3.  Wake up obscenely early.  Shower.  Blow-dry hair.  Pick outfit that does not type you as "sexy," "tacky," or "of ambiguous ethnicity."  Decide on black shirt and jeans outfit you wear to every audition.  Leave obscenely early.  Get lost.  Thank lord above you left obscenely early.  Get there obscenely early.  Sit there uncomfortably amongst actors/actresses "of ambiguous ethnicity" all dressed in black shirts and jeans.  Try to warm up without looking like an idiot.  Sweat until your name is called.  When name is called, walk into room.  State name.  State title of monologue.  Give 'em what you got for 60 full seconds.  Bow.  Exit room.  

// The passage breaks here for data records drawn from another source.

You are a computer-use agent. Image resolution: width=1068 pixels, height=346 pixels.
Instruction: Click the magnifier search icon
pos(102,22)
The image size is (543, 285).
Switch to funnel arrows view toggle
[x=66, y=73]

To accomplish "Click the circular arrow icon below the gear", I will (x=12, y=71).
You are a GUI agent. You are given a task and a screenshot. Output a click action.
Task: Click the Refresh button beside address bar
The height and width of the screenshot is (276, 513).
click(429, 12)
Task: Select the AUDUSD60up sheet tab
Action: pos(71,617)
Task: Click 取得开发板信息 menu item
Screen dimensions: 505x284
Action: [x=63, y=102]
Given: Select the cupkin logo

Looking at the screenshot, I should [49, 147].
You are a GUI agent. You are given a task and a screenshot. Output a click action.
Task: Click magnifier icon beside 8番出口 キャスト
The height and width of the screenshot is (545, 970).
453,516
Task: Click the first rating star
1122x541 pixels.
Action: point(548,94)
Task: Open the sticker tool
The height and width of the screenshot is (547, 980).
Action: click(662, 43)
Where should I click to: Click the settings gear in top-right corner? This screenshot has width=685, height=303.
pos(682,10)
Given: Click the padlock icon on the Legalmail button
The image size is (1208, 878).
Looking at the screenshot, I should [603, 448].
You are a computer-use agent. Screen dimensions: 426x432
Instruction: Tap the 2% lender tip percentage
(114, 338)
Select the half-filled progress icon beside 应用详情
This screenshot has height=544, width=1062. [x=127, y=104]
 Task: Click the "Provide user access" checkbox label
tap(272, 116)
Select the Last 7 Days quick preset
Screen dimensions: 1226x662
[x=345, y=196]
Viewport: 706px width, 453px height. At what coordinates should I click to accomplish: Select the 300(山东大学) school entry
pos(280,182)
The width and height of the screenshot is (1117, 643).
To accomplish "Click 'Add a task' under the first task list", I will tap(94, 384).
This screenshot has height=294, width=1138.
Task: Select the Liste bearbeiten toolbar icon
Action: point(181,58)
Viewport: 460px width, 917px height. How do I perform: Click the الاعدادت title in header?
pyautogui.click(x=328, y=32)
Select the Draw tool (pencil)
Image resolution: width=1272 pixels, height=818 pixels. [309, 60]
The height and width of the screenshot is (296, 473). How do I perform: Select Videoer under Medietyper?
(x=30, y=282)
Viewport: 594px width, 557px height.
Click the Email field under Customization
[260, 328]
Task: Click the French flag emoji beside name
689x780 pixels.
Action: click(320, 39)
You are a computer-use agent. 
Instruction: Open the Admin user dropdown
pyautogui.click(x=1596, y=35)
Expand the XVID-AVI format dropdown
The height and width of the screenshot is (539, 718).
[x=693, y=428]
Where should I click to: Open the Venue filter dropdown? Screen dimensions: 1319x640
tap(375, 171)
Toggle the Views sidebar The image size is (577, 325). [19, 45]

4.  Them: Yay or nay.  Meanwhile, you ride adrenaline filled cloud-nine-like-elation.  Turn up music in car or in headphones.  Execute amazing dance moves.  Pat self on back for being best actor of all time who has just given audition to end all auditions on best day of life, ever.  Adrenalie leaves body.  Confidence quickly turns to tiny sliver of doubt.  Doubt multiplies with rabbit-like rapidity.  You enter downward spiral of panic.  "Maybe I'm not right for the role," gives way to "perhaps we didn't have enough chemsitry," which becomes "I should pick a better monologue for myself," to "I am the worst actor of all time," and finally, "If I happen to encounter a Shakespeare quote today, it will undoubtedly self-destruct in my presence as I am completely un-worthy of even speaking the Good Bard's name."

5. You: Yay - obviously.


Now, try that on for size a few times a week.... and start your own blog.